Creating a translated version of OpenFlights does not require any special technical skills: you just need to translate about 400 strings, mostly short but some long. You do not need to translate everything, and translating even a small part would be very helpful; somebody else can easily continue from where you left off.  All users who help will get free elite level access for a year!  Here is how you can do it:

0) Mail info at and let us know you’re interested in translating; this will help avoid duplicated effort.

1) Download and edit POEdit, a specialized editor for translation. It’s free, and versions are available for Windows, Linux and Mac.

2a) To create a new language, download a copy of this blank template:

2b) To edit an existing language, browse the “locale” directory here and find the “messages.po” file for it:

For example, English is under “en_US/LC_MESSAGES/messages.po”.
3) Load the .po file in POEdit.

4) From the “View” menu, activate “Show comments window“, so you can see comments about what strings mean.

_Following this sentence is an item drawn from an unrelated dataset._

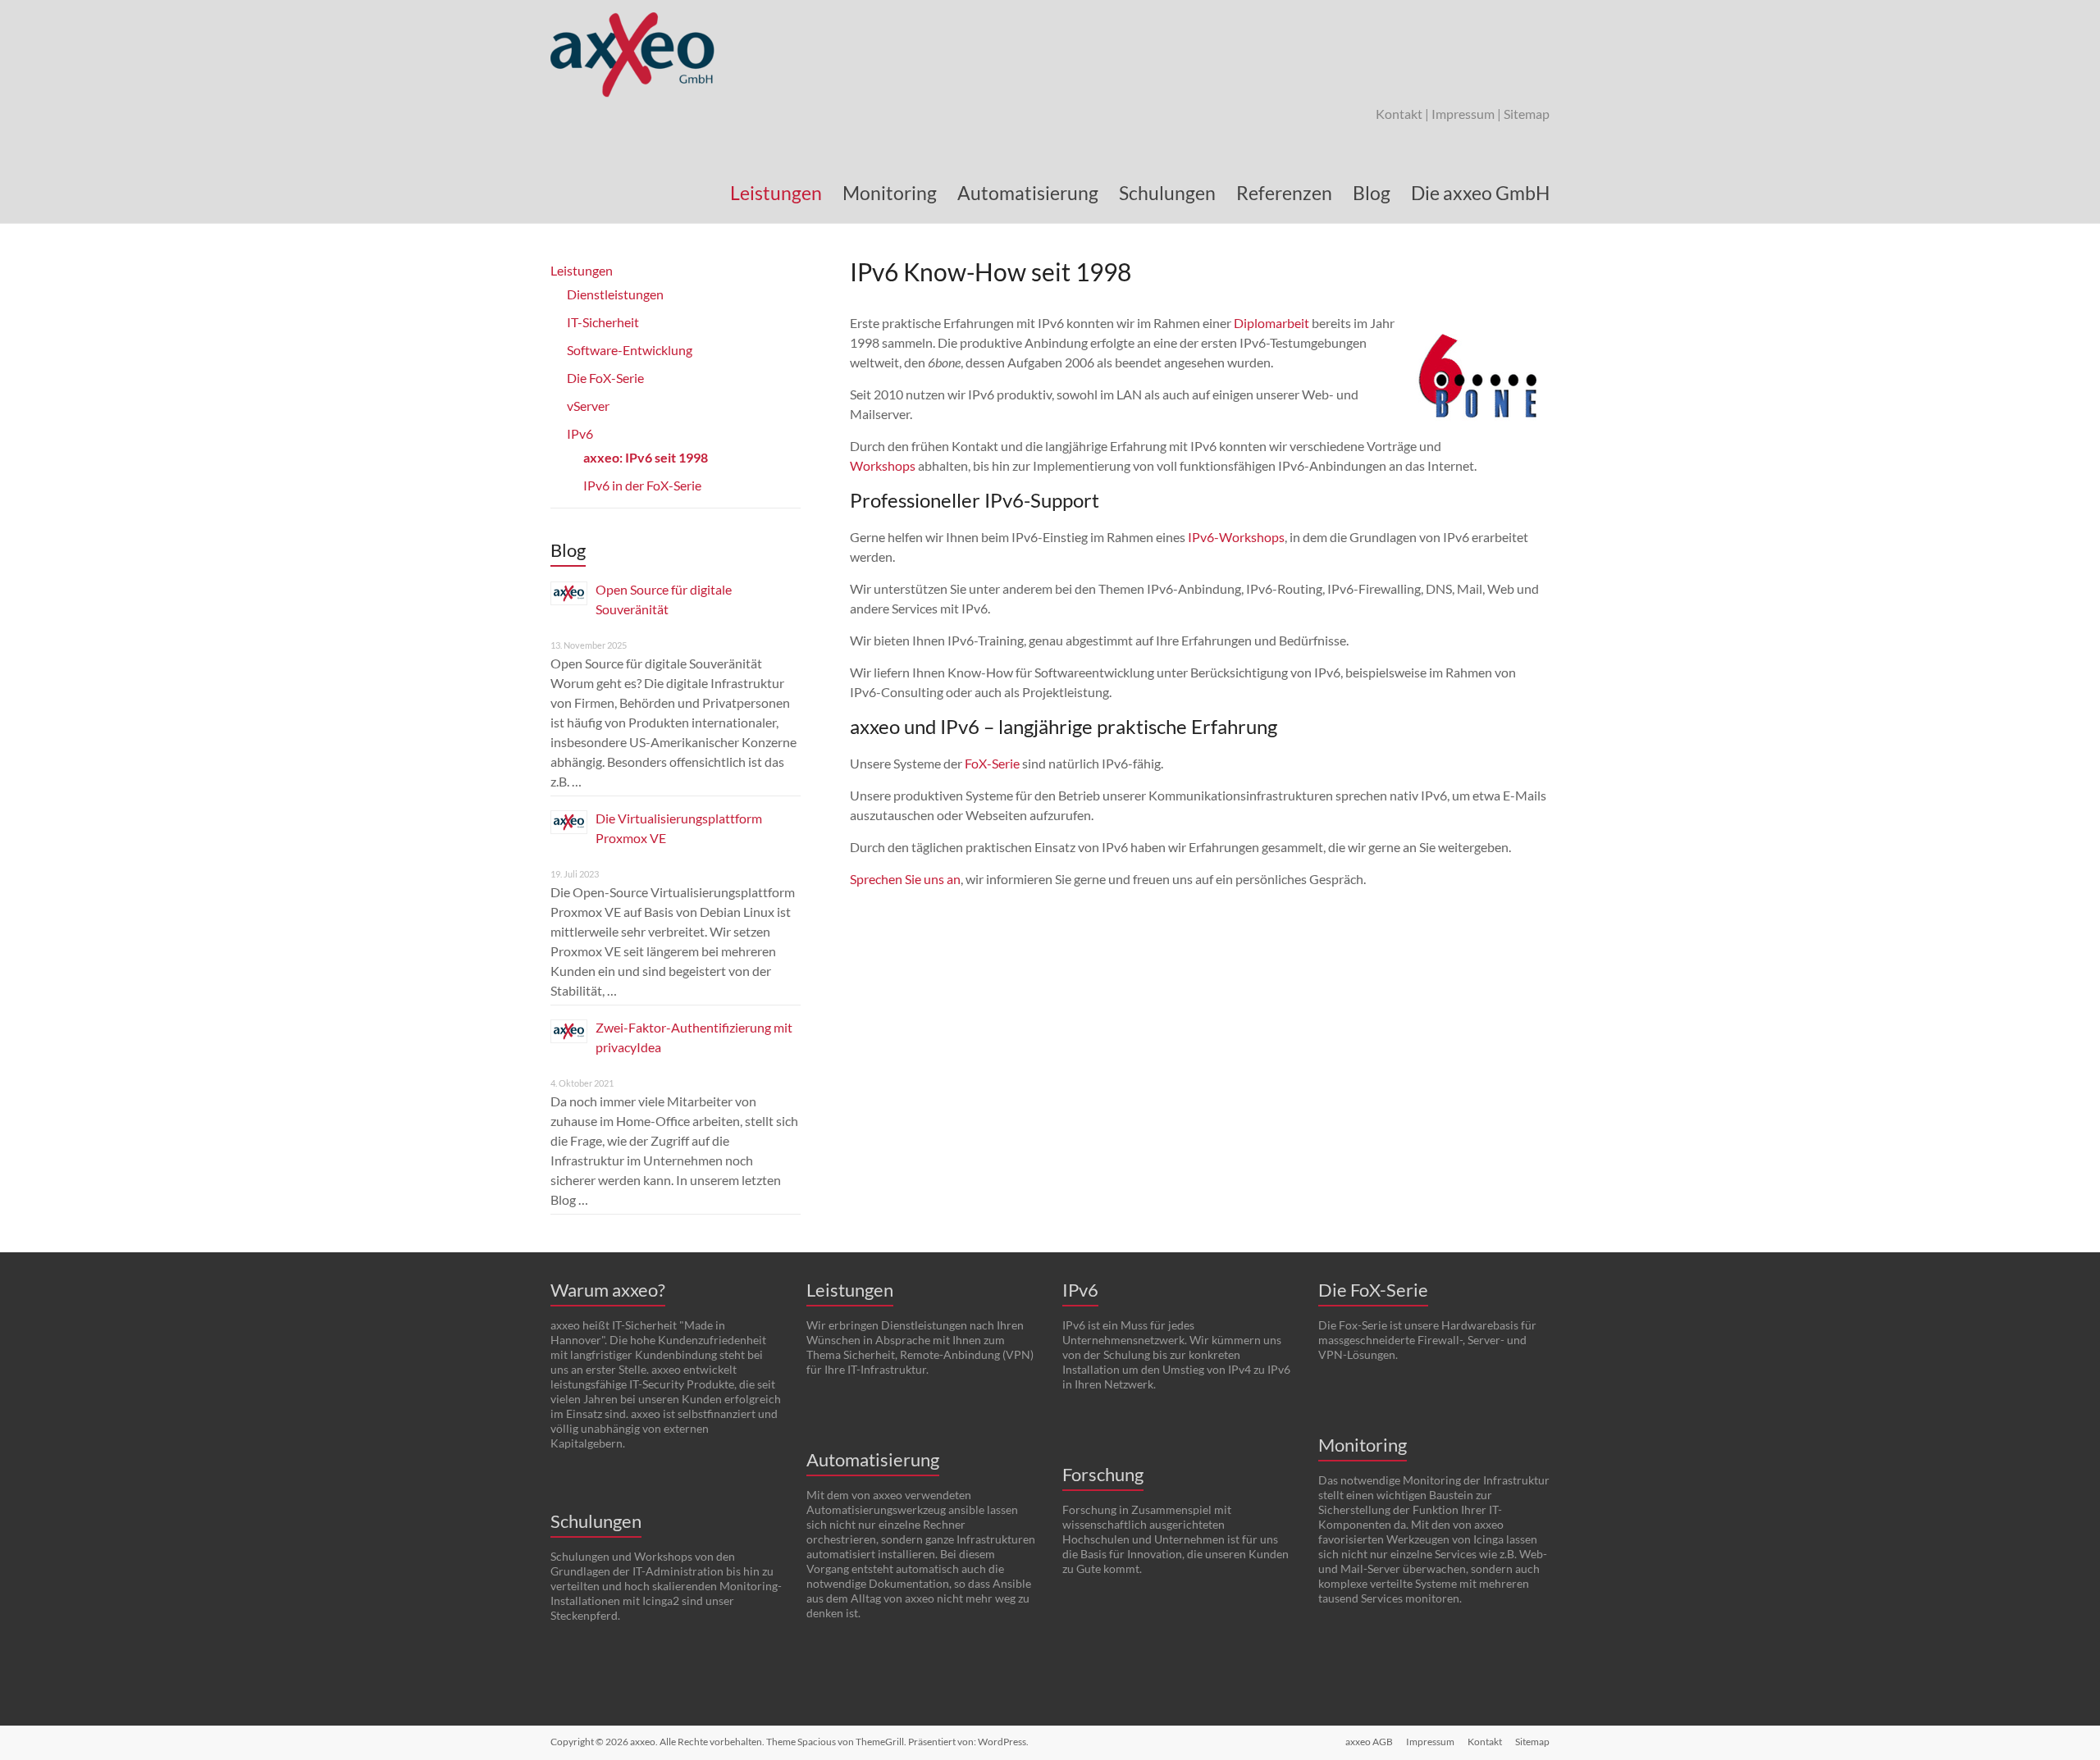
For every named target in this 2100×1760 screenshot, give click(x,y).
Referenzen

5) Translate! Just Press CTRL-Arrow Up/Down to move between entries.

Style pointers

– Especially for short entries, try to roughly match the length of the existing string. If the English uses an abbreviation (“Reg.”), keep the translation short.

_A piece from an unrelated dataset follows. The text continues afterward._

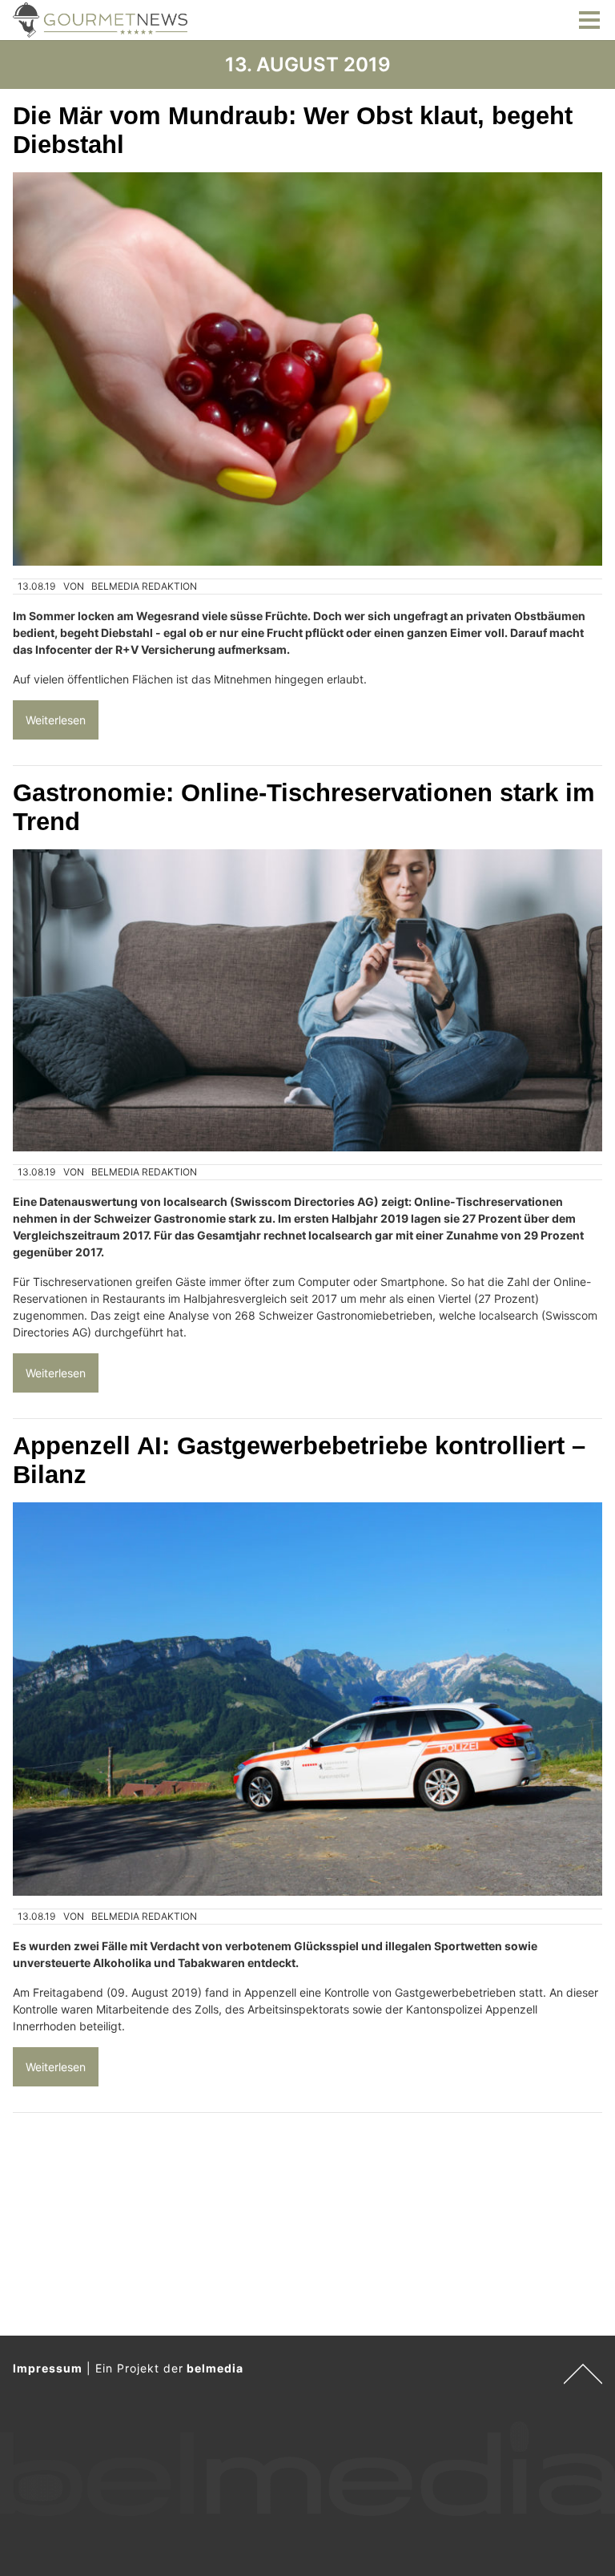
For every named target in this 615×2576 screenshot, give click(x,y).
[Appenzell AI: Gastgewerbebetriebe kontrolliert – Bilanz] (307, 1699)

– The special strings %s, %1, %2, %3 etc are automatically filled in by OpenFlights. Keep them in the translated string, but you can change the order if you want:

"Results %1 to %2 of %3" --> "Total %3 hits, last result %2, first result %1"

– HTML markup like <tag>text</tag> or <%s>link</a> is used in some entries. Do not change content between < and >, but do translate everything else, including text inside tags. Again, you can change the order:

"<font>Blue</font> is a delicious cheese" --> "Un fromage delicieux, c'est <font>Bleu</font>"
"Look, <%s>my favorite site</a>!" --> "<%s>Lempisaittini</a>, katso!"

– If you get a “Fatal error” when saving, don’t worry, it’s not fatal at all, you’ve just typed an extra ” or % character somewhere and your changes have been saved just fine.  We can easily fix these for you.

When finished, or just tired, mail the revised .po file back and we’ll put it up for your review.